Gift-giving is one of the greatest ways of showing your friends and family that you…
9 Steps On How To Give Gifts Unconditionally
At times gift-giving can feel like chore yet it’s something we are obligated to do especially on those special of our loved ones. In fact, gift-giving can sometimes leave us feeling resentful and stressful because it requires a lot of time and thinking about the gift you choose for someone. On the other hand, giving gifts unconditionally is not that simple because most times we offer gifts expecting something in return even if it’s simple “thank-you” from the recipient. However, you can learn to give gifts unconditionally in case you develop a sense of humor or when you share a piece of yourself in terms of love, care and esteem for the other person receiving the gift.
STEPS ON HOW GIVE GIFTS UNCONDITIONALLY:
- Look for a gift that means something to the recipient and yourself: try to take time when selecting a gift for someone and don’t just purchase anything just to get rid of someone. So, consider choosing a gift that will make you and receiver feel proud and attached by simply putting in more effort and consideration into what you buy or create as a gift to your loved one. In fact, creating the gift yourself is actually a good idea because creates a sense of attachment between you and the receiver.
- Make it a surprise: a gift that is just requested is not as exciting or fulfilling as a gift that is received by surprise. However, this requires you to observe the receivers way of life so that you can point-out what works best for them then offer it as gift. This will actually make both the receiver and you to feel attached and unconditionally.
- Try to think beyond products: products can actually look nice to the eyes of the receiver especially when wrapped-up but products end-up drowning us. In fact, offering a product as a gift can be like a burden to the recipient because it involves storing the product with their already over-crowded places or rooms. so, in case your gifting someone who already has everything then avoid giving them products but consider other alternatives that won’t add clutter on their side. Such gifts may include; promising a monthly visit to take the recipient for a movie or art galleries, taking them for dinner, offering a house-cleaning service, offering a gift-voucher for a massage, fitness-class or spa-treatment and much more.
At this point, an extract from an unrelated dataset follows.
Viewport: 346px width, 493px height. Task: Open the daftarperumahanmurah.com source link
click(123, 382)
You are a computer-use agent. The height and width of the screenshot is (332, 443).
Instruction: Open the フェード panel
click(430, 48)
- Think and take note of what the recipient wouldn’t buy for themselves: try to avoid giving products that the receiver wouldn’t buy for themselves but instead go for products they never think of to buy like offering them unique-items, getting them a voucher-ticket for a trip to a spa, resort-beach, dinner or even cooking them a new food recipe they had never tried before. However, this requires you to know the recipient well in order to get them the right gift package.
- Avoid offering products that the whole household uses or needs: gift like a toaster, microwave or car-cleaning equipment can actually be of use to everyone in the house and this makes them not to be gift in actual sense. In fact, such gifts can be used personally and this actually makes them conditional since someone else gets to use them. So, consider buying someone something that can be used personally on their special day like; birthday, mother’s-day, father’s day. However, such gifts can be offered on weddings and other occasions that require a universal gift.
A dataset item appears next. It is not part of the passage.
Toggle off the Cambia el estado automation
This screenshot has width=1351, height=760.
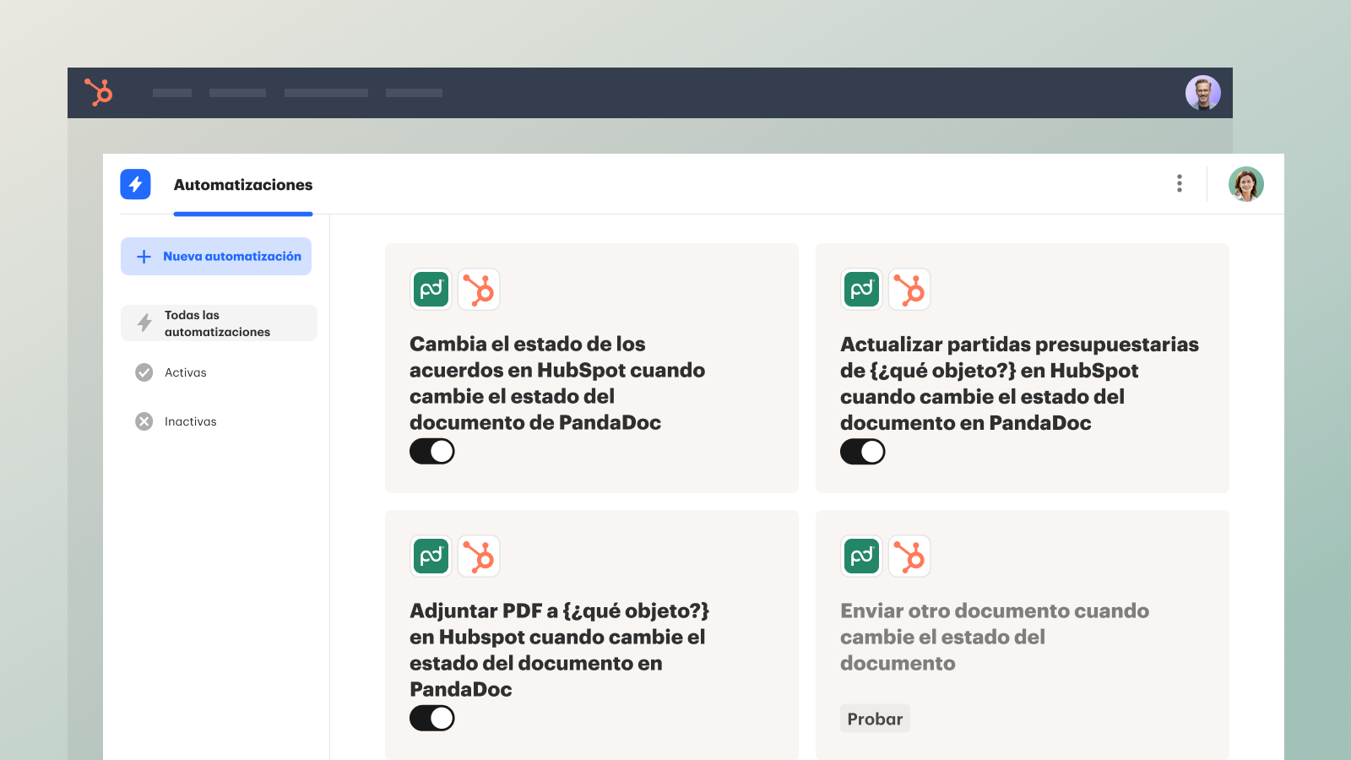[432, 452]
- Always expect nothing in return: you should always know that you’re giving a gift because you actually want to and this means that you should not expect gratitude or something in return also well-behaved people will show some gratitude. However, there are people some people who won’t show you some gratitude but that does not mean that they don’t respect or appreciate your gift. In fact, at times people feel so surprised, ashamed, shy, embarrassed or even self-conscious to react in joyful way after receiving a gift. So, if you have given them in good heart, then don’t about their reaction or lack gratitude after receiving the gift.
- Try to be considerate and organized with your gift presentation: to wrap and present a gift well will actually help to demonstrate your sense of style and that you also care about the receiver. In fact, this also shows that you respect the recipient but don’t make this process so complicated for you.
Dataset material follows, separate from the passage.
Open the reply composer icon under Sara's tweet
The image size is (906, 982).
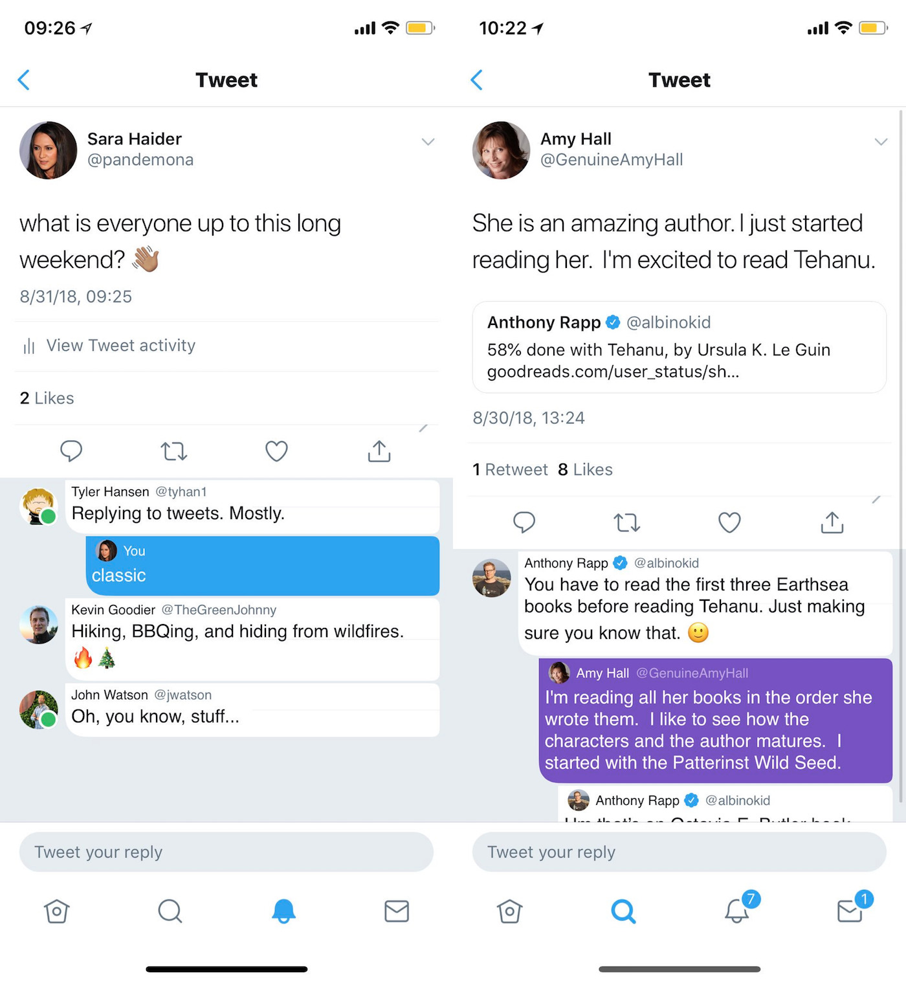[71, 451]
- Consider gift giving as an energy exchange: in case you don’t know what to buy for someone then just remember that gift-giving is not only an exchange of physical items but it’s an exchange of positive-energy as well. So, just choose anything that you feel will work for the recipient and then offer it in good heart by either smiling or using positive-comments when handing it over to receiver. In other words, learn give your presents without strings attached and this will even facilitate for a liberating feeling towards you and the receiver.
- Try to stick to your budget: you should always stick to your budget whether its money or time and this can be achieved by identifying the time and money you’re willing to spend when looking for gift. In fact, if someone feels obligated to spend more money or hours than he/can afford while searching for a present, then they are more likely to start resenting the receiver (people) that they are shopping for. All in all, setting a boundary when searching for a gift makes you feel better and also removes conditions between you and the receiver.
TIPS ON HOW TO GIVE GIFTS UNCONDITIONALLY:
- In case the gift-giver and recipient know how things run in a civilized environment, then giving gift unconditionally will be much easier and smooth because the giver won’t expect anything back from the receiver while the recipient will show some gratitude or appreciation.
- The best unconditional gift is actually an anonymous gift because it won’t let the receiver know who sent it hence removing any string attached.
- Lastly, try offering a gift on a random day without any reason because this will actually show that you do not expect something back if you’re really willing to offer a gift without a reason.